To the Editor:

I appreciated June Torbati’s recent article (“Grad school housing squeeze likely to last” 11/14) on the graduate housing situation at Yale. The students interviewed for the piece provided a good sense of the frustrations graduate students wishing to live on campus must face: a lack of space, crumbling facilities and, most importantly, a sense that the Yale administration’s priorities lie elsewhere.

While all graduate students should appreciate the level of financial support provided by the University, such support does not in and of itself excuse the University’s inattention to the needs of students who live on campus (or would like to if there were enough space).

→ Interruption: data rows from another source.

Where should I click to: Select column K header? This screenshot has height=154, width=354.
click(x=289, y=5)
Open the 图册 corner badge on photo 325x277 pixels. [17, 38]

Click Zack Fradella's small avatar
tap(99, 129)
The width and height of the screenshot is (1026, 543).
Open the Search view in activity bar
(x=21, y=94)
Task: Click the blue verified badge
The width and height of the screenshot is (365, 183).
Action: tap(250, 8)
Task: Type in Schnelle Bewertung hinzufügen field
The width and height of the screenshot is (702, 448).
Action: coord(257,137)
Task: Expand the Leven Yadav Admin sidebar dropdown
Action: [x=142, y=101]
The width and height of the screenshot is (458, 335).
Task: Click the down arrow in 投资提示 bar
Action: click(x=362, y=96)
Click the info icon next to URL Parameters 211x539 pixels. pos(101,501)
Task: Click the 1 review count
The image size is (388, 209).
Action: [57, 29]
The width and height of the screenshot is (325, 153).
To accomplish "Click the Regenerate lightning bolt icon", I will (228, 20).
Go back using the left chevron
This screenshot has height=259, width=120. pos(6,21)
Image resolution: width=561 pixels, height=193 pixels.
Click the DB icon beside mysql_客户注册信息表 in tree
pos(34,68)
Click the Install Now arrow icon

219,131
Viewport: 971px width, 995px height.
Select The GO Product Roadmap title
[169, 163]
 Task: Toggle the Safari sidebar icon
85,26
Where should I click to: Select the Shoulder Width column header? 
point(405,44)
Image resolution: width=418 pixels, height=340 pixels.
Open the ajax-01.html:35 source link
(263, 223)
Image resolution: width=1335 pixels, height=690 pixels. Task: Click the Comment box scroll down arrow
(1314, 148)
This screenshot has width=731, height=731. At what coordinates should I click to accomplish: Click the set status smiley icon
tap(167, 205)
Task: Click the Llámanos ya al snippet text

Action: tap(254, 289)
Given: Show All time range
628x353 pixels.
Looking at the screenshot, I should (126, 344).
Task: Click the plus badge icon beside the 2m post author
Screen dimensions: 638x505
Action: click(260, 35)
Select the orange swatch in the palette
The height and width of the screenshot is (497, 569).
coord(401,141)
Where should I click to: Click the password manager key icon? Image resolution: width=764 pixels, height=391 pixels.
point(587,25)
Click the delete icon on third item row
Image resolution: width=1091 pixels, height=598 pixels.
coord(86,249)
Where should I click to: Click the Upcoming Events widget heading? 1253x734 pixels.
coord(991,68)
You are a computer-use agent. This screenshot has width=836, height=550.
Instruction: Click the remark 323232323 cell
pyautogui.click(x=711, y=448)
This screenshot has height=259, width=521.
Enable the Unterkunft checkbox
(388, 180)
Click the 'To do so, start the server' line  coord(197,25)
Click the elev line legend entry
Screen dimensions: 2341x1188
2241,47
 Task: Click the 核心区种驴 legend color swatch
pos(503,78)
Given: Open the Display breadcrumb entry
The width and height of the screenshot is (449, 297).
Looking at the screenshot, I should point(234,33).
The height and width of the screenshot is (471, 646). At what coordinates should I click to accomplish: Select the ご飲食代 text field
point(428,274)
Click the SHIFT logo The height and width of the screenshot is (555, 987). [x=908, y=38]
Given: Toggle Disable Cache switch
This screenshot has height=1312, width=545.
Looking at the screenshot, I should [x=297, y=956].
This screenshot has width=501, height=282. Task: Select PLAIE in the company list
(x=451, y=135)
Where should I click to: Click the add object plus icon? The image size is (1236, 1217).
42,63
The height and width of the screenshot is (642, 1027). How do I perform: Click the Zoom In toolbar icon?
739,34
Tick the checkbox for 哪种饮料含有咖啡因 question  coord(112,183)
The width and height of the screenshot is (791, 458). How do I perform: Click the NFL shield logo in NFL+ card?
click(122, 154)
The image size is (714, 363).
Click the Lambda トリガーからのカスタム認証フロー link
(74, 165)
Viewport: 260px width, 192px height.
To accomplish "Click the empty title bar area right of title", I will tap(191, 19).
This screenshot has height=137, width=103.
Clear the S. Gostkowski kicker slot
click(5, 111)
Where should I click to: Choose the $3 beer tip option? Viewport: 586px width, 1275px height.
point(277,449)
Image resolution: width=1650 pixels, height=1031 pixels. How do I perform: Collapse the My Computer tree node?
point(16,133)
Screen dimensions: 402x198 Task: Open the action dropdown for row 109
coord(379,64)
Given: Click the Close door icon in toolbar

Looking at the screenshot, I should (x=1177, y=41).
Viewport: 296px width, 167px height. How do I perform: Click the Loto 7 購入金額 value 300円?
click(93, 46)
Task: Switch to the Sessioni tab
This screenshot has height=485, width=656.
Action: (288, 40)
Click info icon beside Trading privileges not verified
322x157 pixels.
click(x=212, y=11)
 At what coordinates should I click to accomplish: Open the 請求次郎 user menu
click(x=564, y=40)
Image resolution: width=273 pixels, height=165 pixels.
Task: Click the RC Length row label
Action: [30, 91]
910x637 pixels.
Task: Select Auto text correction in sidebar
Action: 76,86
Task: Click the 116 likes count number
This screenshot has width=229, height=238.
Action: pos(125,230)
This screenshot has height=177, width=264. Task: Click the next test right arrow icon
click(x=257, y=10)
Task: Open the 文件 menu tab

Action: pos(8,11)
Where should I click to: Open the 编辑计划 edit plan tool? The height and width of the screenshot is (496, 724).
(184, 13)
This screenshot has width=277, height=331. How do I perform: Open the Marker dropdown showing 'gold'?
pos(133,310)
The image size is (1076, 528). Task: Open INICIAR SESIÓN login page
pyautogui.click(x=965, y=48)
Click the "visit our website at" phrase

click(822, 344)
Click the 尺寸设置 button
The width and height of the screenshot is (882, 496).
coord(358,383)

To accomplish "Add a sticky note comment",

The Yale experience is, or at least should be, about more than academics, yet too often the administration treats graduate students as though they were merely machines for teaching and conducting research. Many of us chose to come to Yale in part in order to partake of Yale’s unmatched social and intellectual life. On the whole, Yale graduate students have little reason to regret their choice to come here.

And yet … the University spends millions of dollars renovating undergraduate colleges, while graduate housing is both inadequate and decrepit, to the point that it took a series of disasters (including the infamous flood of 2005) before the University would even reluctantly consider renovating the Hall of Graduate Studies. Meanwhile, an entire wing of HGS was recently converted from student rooms to offices, and rumors continue to abound that the whole building will soon be used for office spaces. No one has ever raised the possibility of turning, say, Silliman College into offices — a point which is not lost on the residents of HGS.

Of course, graduate students cannot as a rule even access the newly renovated colleges, while undergraduates have the run of the campus (including HGS). Many graduate students find this situation insulting; as one graduate student friend put it, “Do they think we’re all sex offenders, or what?”

Yes, graduate students at Yale are very well-compensated and enjoy world-class research facilities. What many of them do not appreciate is the perception that the University cares about nothing but their research and teaching. Frankly, a lot of graduate students would like to have the whole “Yale experience” that the administration appears to want to reserve for the undergraduates, including the residential college atmosphere of living in HGS (without the leaky pipes and dangerous elevator

The University administration ought to take seriously graduate students’ perception of being second-class citizens, rather than dismissing such complaints simply because graduate students are well paid. Addressing the housing crisis, with input from the graduate students affected by it, would be a good place to start.

Jeff Mankoff

Nov. 14

Mankoff graduated with a PhD from Yale in 2006. He lived in HGS for four years.